While compute is becoming commoditized, high-quality training data is becoming scarcer. The easy wins from scraping the internet are largely exhausted. Future gains may come from:

  • Proprietary datasets (financial data, medical records, industrial telemetry)
  • Synthetic data generation requiring massive compute
  • Human feedback data that’s expensive to collect
Timeline of training data availability Source: Epoch AI

Companies with unique data access could maintain persistent advantages even as compute costs fall.

Regulatory Capture

Export controls on advanced chips, safety regulations on model sizes, and potential AI licensing requirements could artificially maintain scarcity. The recent US restrictions on chip exports to China demonstrate how regulation can create artificial scarcity in AI capabilities.
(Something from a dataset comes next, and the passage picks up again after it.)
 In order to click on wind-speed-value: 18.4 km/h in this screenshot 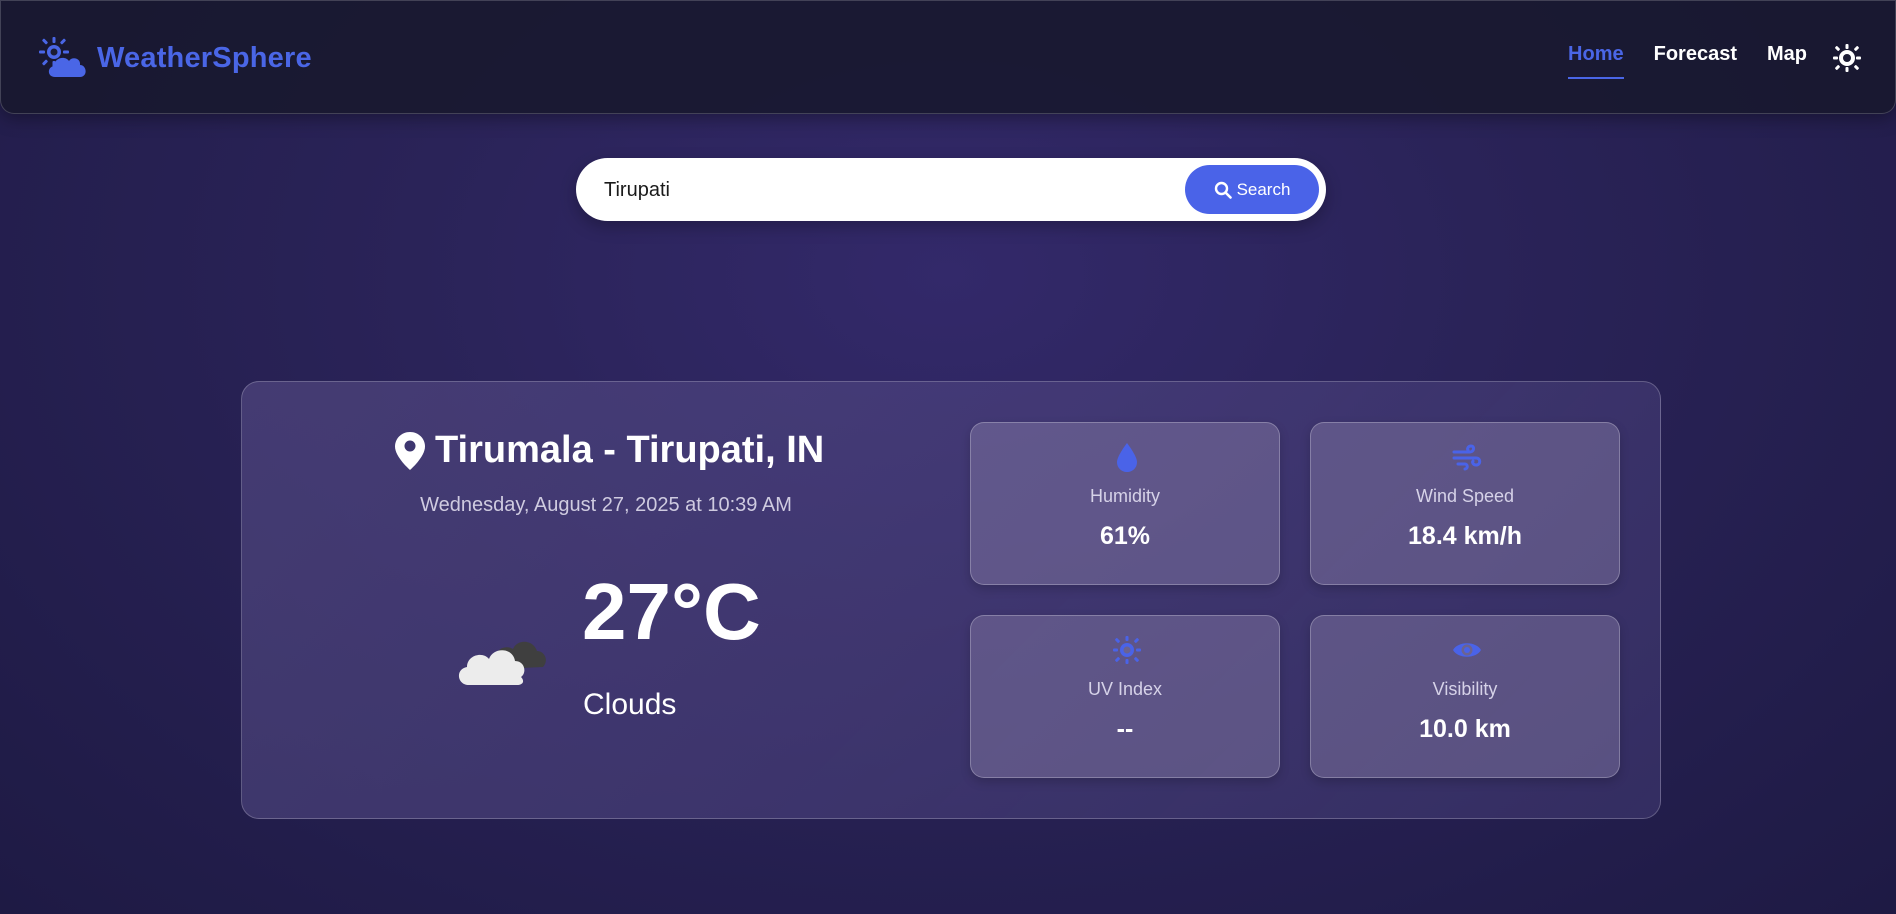, I will do `click(1465, 536)`.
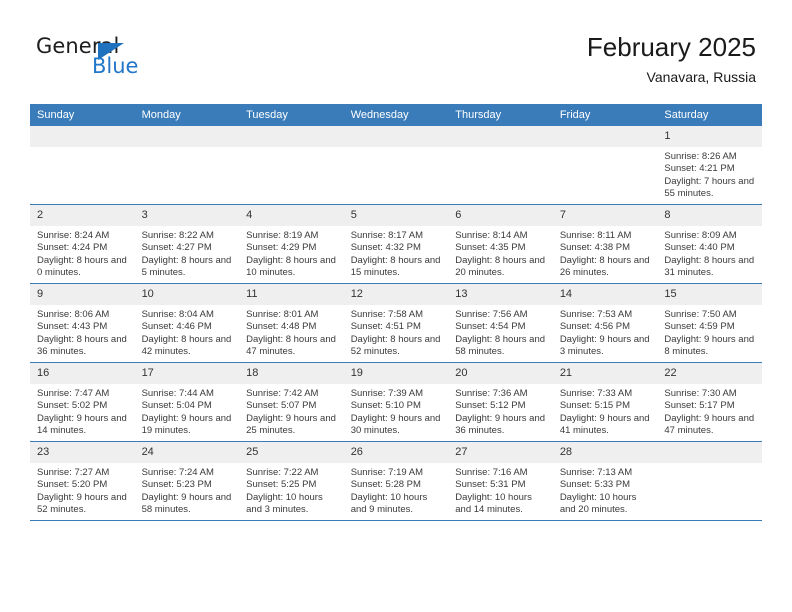 Image resolution: width=792 pixels, height=612 pixels. What do you see at coordinates (176, 248) in the screenshot?
I see `sunset-text: Sunset: 4:27 PM` at bounding box center [176, 248].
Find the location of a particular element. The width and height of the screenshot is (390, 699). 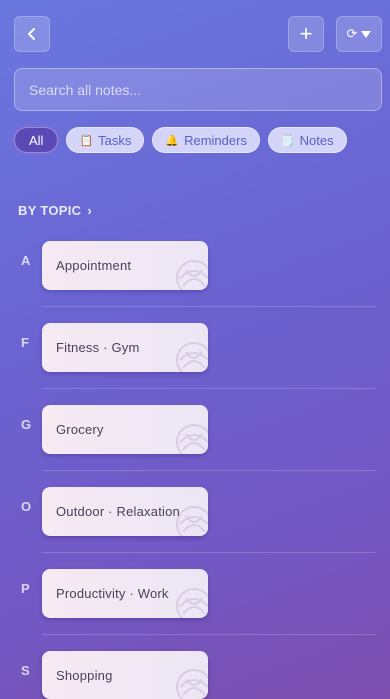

Integration and Deployment Costs

The gap between raw model capability and deployed product is substantial. Building the infrastructure to serve models at scale, ensure reliability, and integrate with existing systems requires expertise and capital beyond just training costs. This creates a different kind of moat—one based on operational excellence rather than raw capability.

Three Scenarios for AI Pricing

Based on these competing forces, I see three plausible scenarios:

Scenario A: Persistent Aristocracy (Unlikely)

In this world, the gap between frontier models and publicly available alternatives remains substantial:

  • Export controls and data moats prevent capability diffusion
  • Frontier models stay 2-3 years ahead of open alternatives
  • Elite institutions pay millions for exclusive model access
  • Cognitive inequality becomes a major political issue

If true, we’d see growing performance gaps between commercial and open models, successful regulatory capture by incumbents, and emergence of “AI inequality” as a political issue.

Scenario B: Rapid Democratization (Likely)

The historical pattern holds, and AI follows the path of previous technologies:

  • Open source models lag by only 6-12 months
  • Inference costs collapse to near-zero for most use cases
  • Premium tiers exist but offer marginal improvements

We would see continued open source progress, sub-$0.001 per million token pricing, widespread deployment in education and small business.

Scenario C: Regulatory Freeze (Very Unlikely)

Safety concerns lead to aggressive regulation that freezes capability development:

  • Model sizes capped at current levels pending safety frameworks
  • Innovation shifts from capability to efficiency and application
  • Everyone stuck at GPT-4 level for extended period
  • Competition moves to integration and user experience

We come across a major AI safety incident, international coordination on model size limits, shift in research focus from scaling to efficiency.

The Historical Rhyme

The fear of a permanent “compute aristocracy” is understandable but likely overblown. Every transformative technology—from electricity to automobiles to computers—has followed a similar pattern: initial scarcity and exclusivity followed by rapid democratization. The forces pushing toward democratization in AI are, if anything, stronger than in previous technological waves.

What’s different this time isn’t the technology’s trajectory but its pace. The compression from “luxury” to “commodity” that took decades for automobiles or computers is happening in years for AI. This speed creates genuine challenges, but they’re challenges of adaptation, not access.